A highly uniform UV transillumination imaging system for quantitative analysis of nucleic acids and proteins.

The digital fluorescent imaging for documentation and analysis of gel electrophoretic separations of nucleic acids and proteins is widely used in quantitative biology. Most fluorescent stains used in postelectrophoretic analysis of proteins and nucleic acids have significant excitation peaks with UV light (300-365 nm), making midrange UV (UV-B) as the excitation source of choice. However, coupling quantitative CCD imaging with UV is difficult due to lack of uniformity found in typical UV transilluminators. The apparent amount of those macromolecules depends on the position of the gel band on the imaging surface of the transilluminator. Here, we report the development and validation of a highly uniform UV transillumination system.
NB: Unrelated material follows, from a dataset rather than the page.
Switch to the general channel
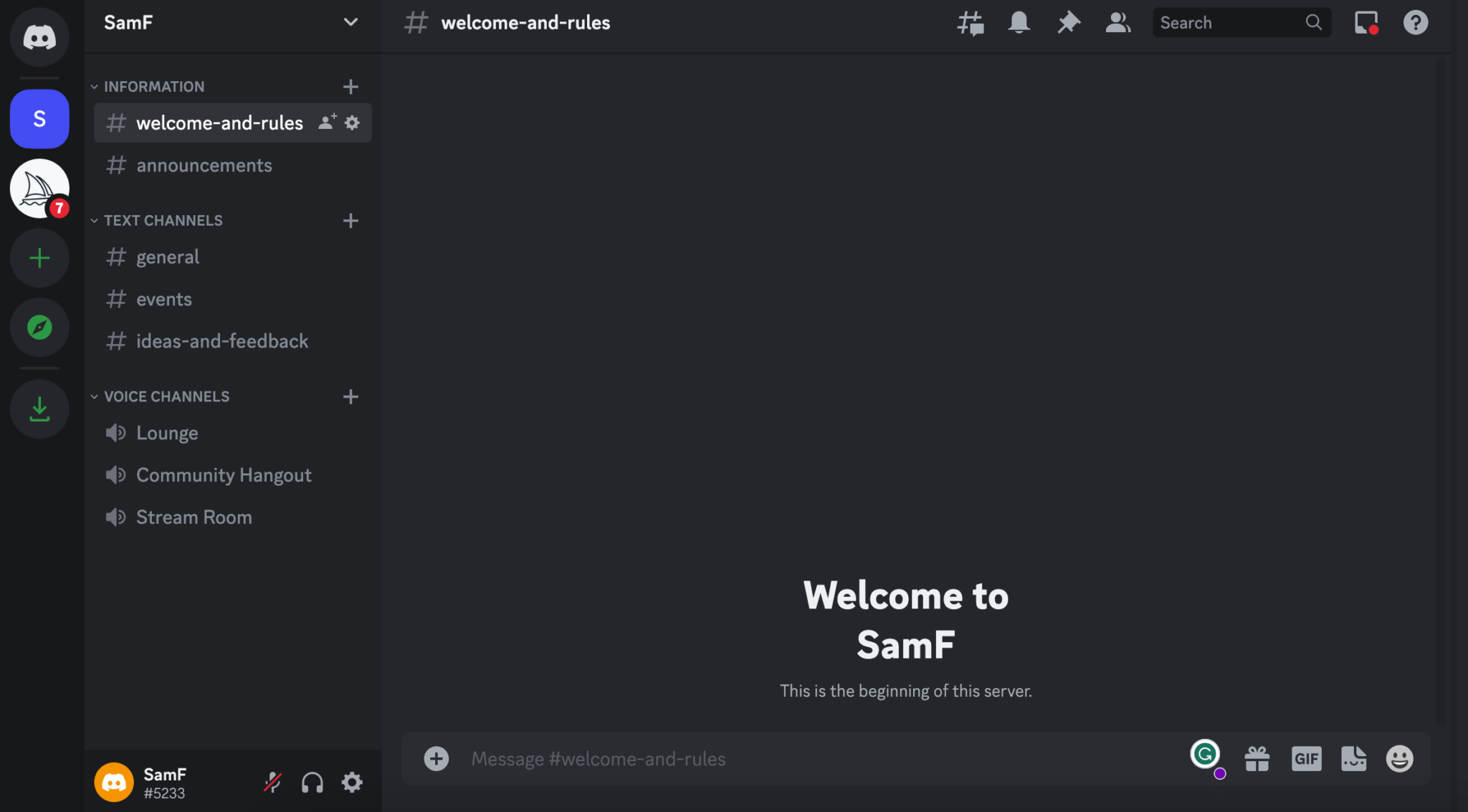The image size is (1468, 812). click(x=168, y=257)
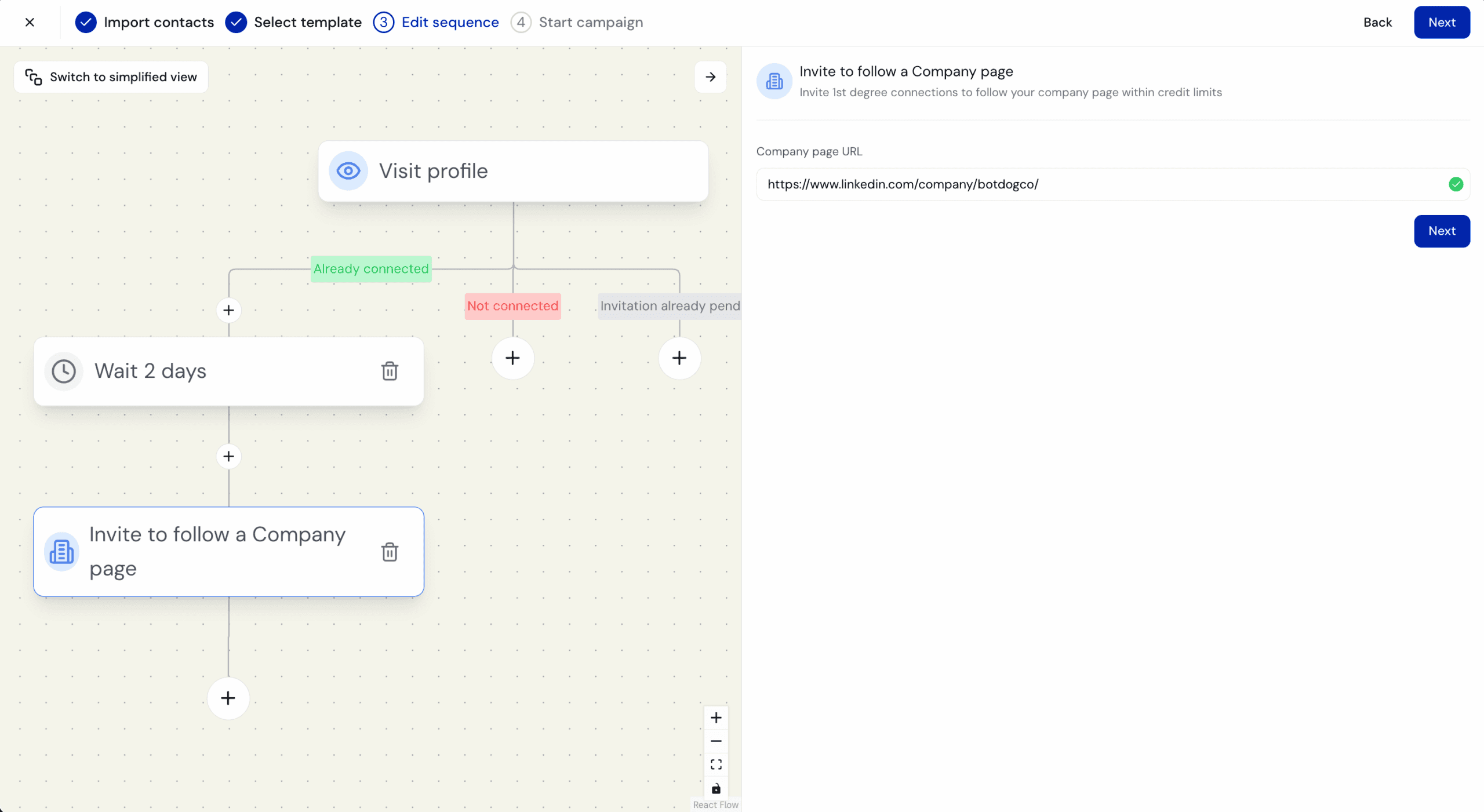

Using a novel high density lighting system containing a single lamp formed into a high density grid, an electronic ballast, a phosphor coating, and a bandpass filter to convert 254 nm light produced to 300-340 nm, uniformity of </=5% CV has been achieved, compared to >80% CV observed in typical UV transilluminators. This system has been used for the quantitative analysis of electrophoretically separated nucleic acids and proteins (CV</=8%) without uniformity correction by software, and continues to outperform typical transilluminators when a uniformity correction is applied.